Actions to take:
- A) Answer these from the post on Amazon's best books of 2015, one line each:
(i) What job did the writer once hold?
(ii) According to the press release, how many debut authors are in the Top 100?
(iii) What does "tradpub" stand for?
- B) Put this sentence from the post on Amazon's best books of 2015 into Spanish: "It's also a place I may discover books to buy for other people, and that's important."
- C) Continue the post on Amazon's best books of 2015 from its last line.

Amazon’s The Best Books of 2015
I honestly look forward to these lists each year. As a former manager of a brick-and-mortar bookstore, I like to see what they pick. That’s not because I think they necessarily are the best books, or even are books I am likely to read. It intrigues me. :)
It’s also a place I may discover books to buy for other people, and that’s important.
As part of that, it’s key that this isn’t simply a list of 100. It’s a whole storefront. There is a list of the top 100, but you can also see their “best” in a lot of categories:
- Arts & Photography
- Biographies & Memoirs
- Business & Investing
- Children’s Books
- Comics & Graphic Novels
- Cookbooks, Food & Wine
- Crafts, Home & Garden
- Kindle Singles
- Humor & Entertainment
- Literature & Fiction
- Mystery, Thriller & Suspense
- Science Fiction & Fantasy
- Sports & Outdoors
- Teen & Young Adult
picks from celebrities, Editors’ Holiday Gift Picks, Best Debuts, and more!
They sent me a press release
with some interesting tidbits in it.
I want to highlight this one:
“Debut authors in the Top 100: 22”
While this list isn’t limited to Kindle e-books, the expansion of independent publishing that e-books enabled has, I’m sure, affected how debut authors are seen. Since authors don’t need to go through the established channels, it allows the unestablished to break out…and then sometimes go tradpub (traditional publisher), sometimes not.
This is specifically
I have read…exactly zero of them. ;)

Available data:
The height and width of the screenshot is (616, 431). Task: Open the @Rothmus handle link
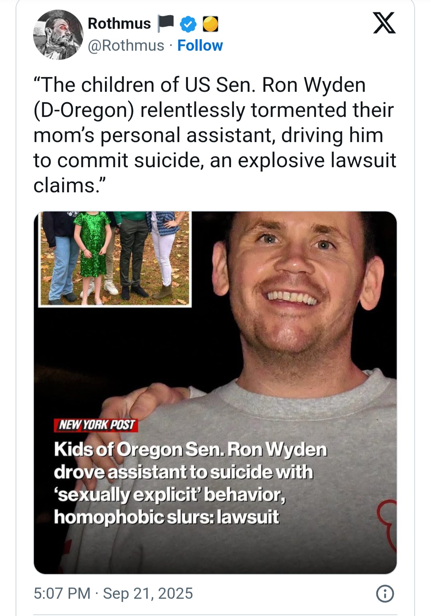[x=126, y=45]

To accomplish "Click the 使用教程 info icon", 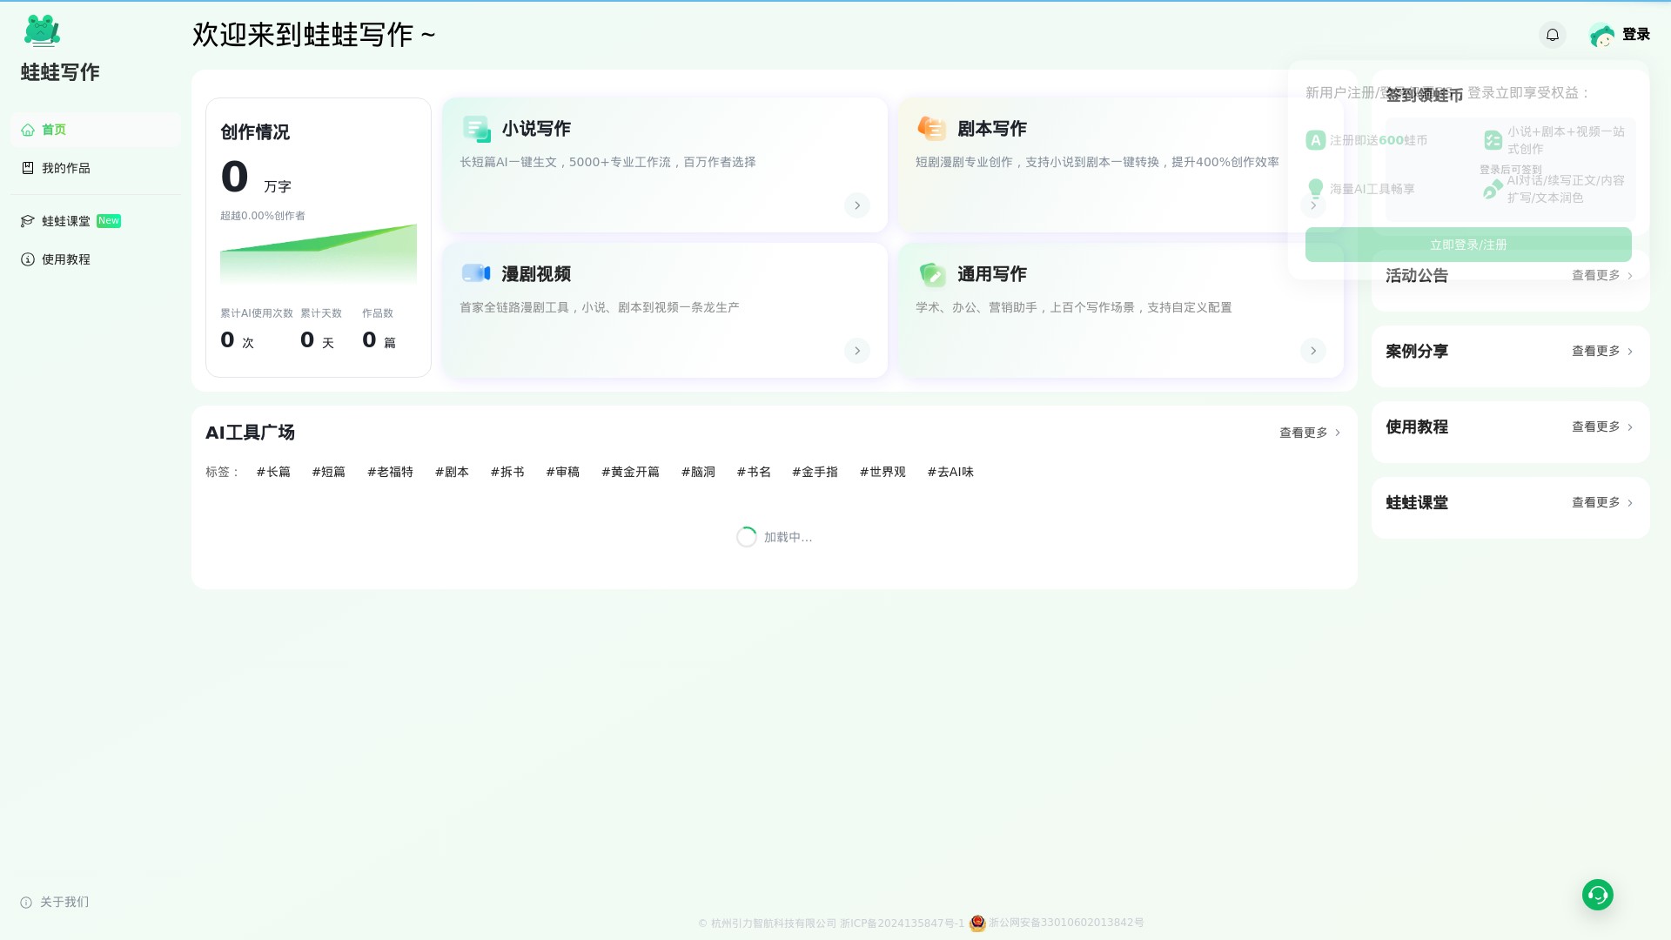I will coord(27,259).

Per-task answers:
- A)
(i) Manager of a brick-and-mortar bookstore
(ii) 22
(iii) Traditional publisher

- B) También es un lugar donde puedo descubrir libros para comprarles a otras personas, y eso es importante.

- C)
That doesn’t meant that I think that some of them might not be the best books of the year. There are some there I would like to read.
It’s more that my pattern of reading isn’t likely to include a book the same year that it is released any more.
What do I read?
- Books that are gifted to me. Those are usually pretty specialized, and may be my family buying from my Wish List. Those don’t tend to be frontlist, newly published titles
- Public domain books: generally older
- Books I get from Kindle Unlimited (at AmazonSmile: benefit a non-profit of your choice by shopping*), Amazon’s subser (subscription service). Again, those don’t tend to be published this year, at least the ones I choose to read
I recently wrote about a jump in books priced $14.99:
In that piece, I wrote about us moving more towards a tiered system of readers:
- Top tier: pay premium prices for new, brand name releases
- Middle tier: pay for some books, but don’t pay the top prices for new novels…they read independently published books, books that were on sale, books through KU (this would be my tier)
- Lower tier: read free books
This list is definitely geared toward the top tier reader in that system. Only two of the books are under $5 at time of writing:
- Smoke by Catherine McKenzie (which is also available through KU…the only one on the list, I believe)
- The Wonder Garden by Laura Acampara
Most of the books, by far, are over $9.99.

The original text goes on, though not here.